DIRECTIVE: Revise the material starting at the line that contains "has width=1909, height=1131." and stopping after the line that contains "This screenshot has height=499, width=666.", replacing "screenshot" with "image" and leaving everything else unchanged. Return only those lines.

Entries drawn from a collection:
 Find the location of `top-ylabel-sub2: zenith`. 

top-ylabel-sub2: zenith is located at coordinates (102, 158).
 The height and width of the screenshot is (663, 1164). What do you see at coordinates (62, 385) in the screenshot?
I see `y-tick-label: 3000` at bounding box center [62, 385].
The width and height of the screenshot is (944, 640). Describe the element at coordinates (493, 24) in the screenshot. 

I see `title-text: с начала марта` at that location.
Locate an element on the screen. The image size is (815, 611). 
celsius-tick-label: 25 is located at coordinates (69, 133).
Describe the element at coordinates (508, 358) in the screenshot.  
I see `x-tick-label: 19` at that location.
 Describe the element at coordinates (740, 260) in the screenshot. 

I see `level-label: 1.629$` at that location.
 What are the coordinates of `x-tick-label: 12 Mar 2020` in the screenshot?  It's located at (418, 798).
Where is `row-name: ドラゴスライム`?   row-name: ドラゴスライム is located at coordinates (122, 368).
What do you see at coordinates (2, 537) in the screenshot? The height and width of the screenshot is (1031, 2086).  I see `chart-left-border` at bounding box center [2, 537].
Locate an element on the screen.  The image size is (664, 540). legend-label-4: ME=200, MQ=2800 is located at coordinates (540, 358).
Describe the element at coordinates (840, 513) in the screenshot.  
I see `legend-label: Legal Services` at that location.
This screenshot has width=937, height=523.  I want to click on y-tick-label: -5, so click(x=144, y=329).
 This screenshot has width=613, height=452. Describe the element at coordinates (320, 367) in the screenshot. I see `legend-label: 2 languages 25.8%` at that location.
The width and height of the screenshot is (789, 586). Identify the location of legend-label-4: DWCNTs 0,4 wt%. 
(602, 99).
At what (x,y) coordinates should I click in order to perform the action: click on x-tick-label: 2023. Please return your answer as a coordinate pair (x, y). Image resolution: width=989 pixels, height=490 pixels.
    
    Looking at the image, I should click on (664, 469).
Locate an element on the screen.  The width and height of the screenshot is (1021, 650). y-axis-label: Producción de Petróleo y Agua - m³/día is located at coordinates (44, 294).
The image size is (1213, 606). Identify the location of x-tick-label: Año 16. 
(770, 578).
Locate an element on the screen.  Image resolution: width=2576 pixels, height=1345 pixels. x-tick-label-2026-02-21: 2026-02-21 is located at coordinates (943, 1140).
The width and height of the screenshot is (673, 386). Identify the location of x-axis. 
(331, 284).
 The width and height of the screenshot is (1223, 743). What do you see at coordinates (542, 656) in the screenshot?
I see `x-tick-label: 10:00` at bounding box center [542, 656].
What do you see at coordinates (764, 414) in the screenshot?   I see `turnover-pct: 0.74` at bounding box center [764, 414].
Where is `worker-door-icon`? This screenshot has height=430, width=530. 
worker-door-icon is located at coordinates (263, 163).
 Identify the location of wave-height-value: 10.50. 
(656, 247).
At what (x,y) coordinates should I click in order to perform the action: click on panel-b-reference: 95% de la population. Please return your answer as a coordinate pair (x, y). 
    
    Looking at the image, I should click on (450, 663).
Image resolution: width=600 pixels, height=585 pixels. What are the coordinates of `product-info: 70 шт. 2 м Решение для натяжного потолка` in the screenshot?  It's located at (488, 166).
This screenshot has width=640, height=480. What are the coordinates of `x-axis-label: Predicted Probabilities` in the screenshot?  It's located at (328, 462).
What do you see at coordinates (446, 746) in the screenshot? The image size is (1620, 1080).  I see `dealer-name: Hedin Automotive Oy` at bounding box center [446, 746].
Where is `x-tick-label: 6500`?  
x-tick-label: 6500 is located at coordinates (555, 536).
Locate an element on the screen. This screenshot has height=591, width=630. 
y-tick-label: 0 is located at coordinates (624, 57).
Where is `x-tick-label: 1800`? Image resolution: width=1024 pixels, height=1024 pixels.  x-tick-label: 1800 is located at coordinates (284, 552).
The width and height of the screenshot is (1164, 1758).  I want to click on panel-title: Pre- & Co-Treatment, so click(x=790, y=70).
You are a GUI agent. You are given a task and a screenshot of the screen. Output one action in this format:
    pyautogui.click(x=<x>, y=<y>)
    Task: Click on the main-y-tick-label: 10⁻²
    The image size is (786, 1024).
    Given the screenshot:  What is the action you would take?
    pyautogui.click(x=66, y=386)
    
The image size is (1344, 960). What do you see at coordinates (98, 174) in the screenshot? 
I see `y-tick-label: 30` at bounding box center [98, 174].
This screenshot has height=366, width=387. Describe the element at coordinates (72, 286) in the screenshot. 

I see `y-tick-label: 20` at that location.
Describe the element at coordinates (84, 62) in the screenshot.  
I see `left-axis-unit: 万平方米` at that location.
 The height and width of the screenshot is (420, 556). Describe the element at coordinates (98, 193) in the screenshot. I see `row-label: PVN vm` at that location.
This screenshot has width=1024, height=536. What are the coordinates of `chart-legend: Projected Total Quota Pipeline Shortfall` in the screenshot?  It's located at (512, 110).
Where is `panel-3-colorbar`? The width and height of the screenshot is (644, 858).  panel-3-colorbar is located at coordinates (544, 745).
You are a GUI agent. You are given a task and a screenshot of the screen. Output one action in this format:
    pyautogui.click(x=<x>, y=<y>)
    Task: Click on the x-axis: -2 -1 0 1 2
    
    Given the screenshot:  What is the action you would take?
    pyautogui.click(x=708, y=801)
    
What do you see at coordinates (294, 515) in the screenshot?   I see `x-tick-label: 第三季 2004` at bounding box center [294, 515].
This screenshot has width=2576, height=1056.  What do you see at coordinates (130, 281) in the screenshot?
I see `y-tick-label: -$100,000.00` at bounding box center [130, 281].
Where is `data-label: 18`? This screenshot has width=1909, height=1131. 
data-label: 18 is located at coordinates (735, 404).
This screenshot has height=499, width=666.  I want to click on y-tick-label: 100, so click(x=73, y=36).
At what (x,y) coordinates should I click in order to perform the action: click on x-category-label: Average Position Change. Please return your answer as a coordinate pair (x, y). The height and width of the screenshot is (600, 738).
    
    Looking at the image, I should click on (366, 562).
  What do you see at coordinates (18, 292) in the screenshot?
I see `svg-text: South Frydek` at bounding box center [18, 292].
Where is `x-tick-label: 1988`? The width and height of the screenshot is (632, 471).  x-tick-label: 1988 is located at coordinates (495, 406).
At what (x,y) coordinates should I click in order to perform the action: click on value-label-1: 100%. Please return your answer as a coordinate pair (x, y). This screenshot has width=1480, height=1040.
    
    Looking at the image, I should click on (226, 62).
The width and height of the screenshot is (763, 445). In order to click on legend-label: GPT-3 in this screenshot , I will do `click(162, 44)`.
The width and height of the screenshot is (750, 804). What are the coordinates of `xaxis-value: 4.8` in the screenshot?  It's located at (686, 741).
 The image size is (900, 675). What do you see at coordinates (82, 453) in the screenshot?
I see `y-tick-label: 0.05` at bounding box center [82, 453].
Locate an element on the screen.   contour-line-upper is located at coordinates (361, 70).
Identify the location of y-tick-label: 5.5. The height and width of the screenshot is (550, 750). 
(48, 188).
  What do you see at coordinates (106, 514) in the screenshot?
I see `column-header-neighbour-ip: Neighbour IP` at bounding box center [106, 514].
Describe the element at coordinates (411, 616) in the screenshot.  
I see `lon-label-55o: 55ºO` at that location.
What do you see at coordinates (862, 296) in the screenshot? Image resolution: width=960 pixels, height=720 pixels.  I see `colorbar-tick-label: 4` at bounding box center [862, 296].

TASK OUTPUT:
Where is `data-label: 18`? This image has width=1909, height=1131. 
data-label: 18 is located at coordinates (735, 404).
This image has height=499, width=666.  I want to click on y-tick-label: 100, so click(x=73, y=36).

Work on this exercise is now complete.